Иногда к шорохам и треску добавлялись еще звуки легких шагов. Неуловимые бестелесные тени с распущенными по плечам волосами и в длинных белых платьях скользили в полумраке. В свое время Ольга поразилась, сообразив, что нонны одеваются как дарданианки, но постепенно привыкла, а когда узнала, что каждая из этих девушек готова за определенную плату оказать не менее определенные услуги, стала посматривать на них с тайным интересом.
Получают ли они удовольствие от своей работы или выполняют ее механически, без души? И если получают, то как им это удается? Каково это – каждый день заниматься любовью с новым мужчиной, особенно чужим и незнакомым? Похоже ли это на ее, Ольги, собственные занятия с мужем? И пользовался ли ее супруг хоть раз услугами нонн?

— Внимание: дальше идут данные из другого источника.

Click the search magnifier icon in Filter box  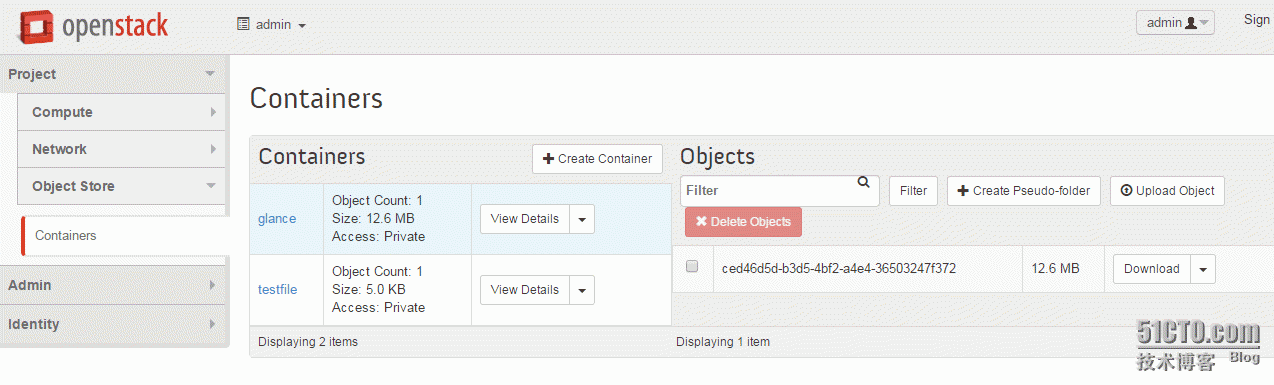[864, 183]
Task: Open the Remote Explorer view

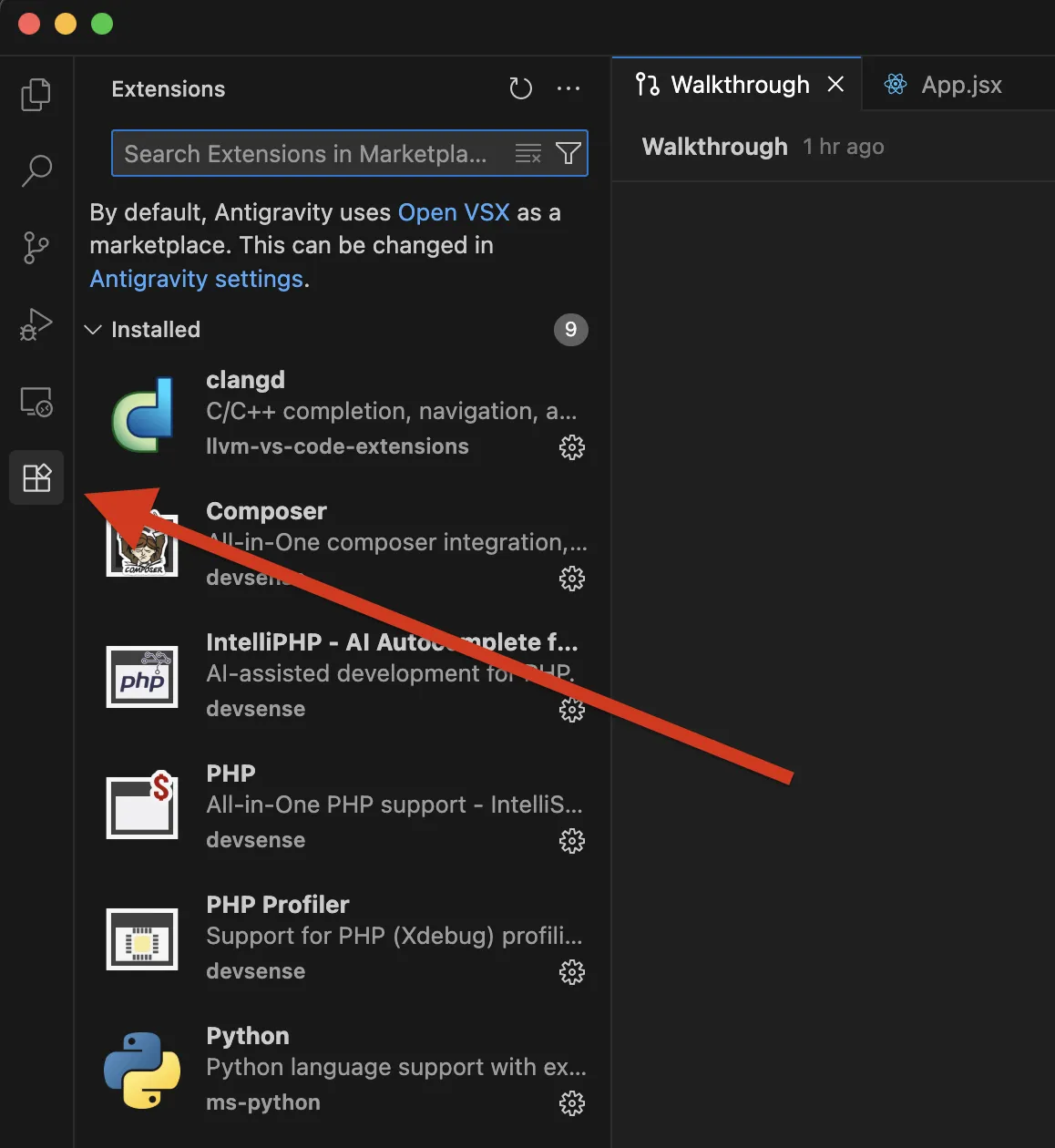Action: coord(36,402)
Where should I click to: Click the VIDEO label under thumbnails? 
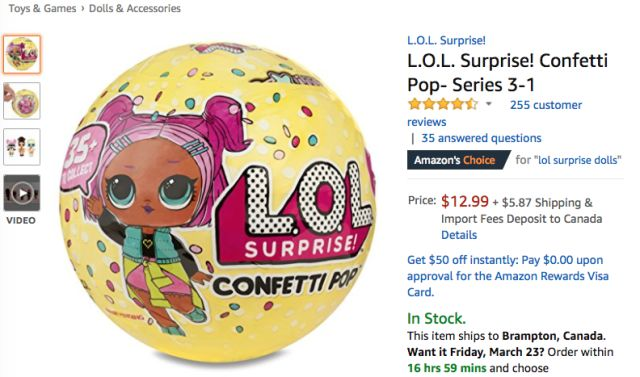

На эти вопросы она, конечно, не находила ответа и размышляла над ними праздно, от нечего делать, пока ждала, когда же ее заметят те, кто должен встречать посетителей. Проявлять самой инициативу и звать кого-то тут было не принято, но Ольге даже нравилось ощущать себя крохотной и незаметной, стоять и наслаждаться ароматами и тишиной. Будто она растворялась в полумраке, теряла истинную личность и превращалась в совершенно другую женщину, покорную чужой воле.
Рано или поздно одна из прислужниц все-таки подходила. В первые визиты Ольга страшно смущалась и краснела, старалась держать лицо и не ронять достоинство и от этого смущалась и краснела еще больше, объясняя, зачем явилась сюда. Теперь ее уже узнавали и лишнего не спрашивали. Одна из девушек приближалась, смотрела Ольге в глаза, потом разворачивалась и шла в глубь темпла, и это означало, что нужно следовать за ней. В темных нишах висели ширмы, за каждой – открывалась лестница. Ольга спускалась за нонной на один пролет вниз. В комнате, освещенной все теми же масляными огнями, она молча отдавала сверток, сумку, снимала все украшения и разувалась, иногда чувствуя на себе насмешливый взгляд прислужницы.
Неужели эти распутные девицы догадывались, зачем она приходила сюда? Нет, этого не могло быть! Встречи с безликим мужчиной всегда проходили наедине, и он гарантировал, что все останется в стенах молельни, а у Ольги до сих пор не возникло необходимости сомневаться в его обещаниях. Нет, наверняка нонны просто в глубине души завидовали респектабельной лаэрде, чья одежда и обувь стоили как их месячное, а то и полугодовое вознаграждение за нелегкий и не всегда приятный труд.
Несколько раз, выходя из молельни, Ольга заставала ту или иную девушку за поеданием выпечки из ее свертка. Прислужницы не краснели и не извинялись под ее строгим укоризненным взглядом, лишь с равнодушным видом заворачивали остатки еды обратно, но она ни разу так и не высказала упрека вслух. То ли жалела их, в основной своей массе тощих до прозрачной синевы, то ли побаивалась, в чем не решалась признаться даже себе. В любом случае, другие ее вещи не пропадали, а голодные сироты и так получали свои свертки каждый день.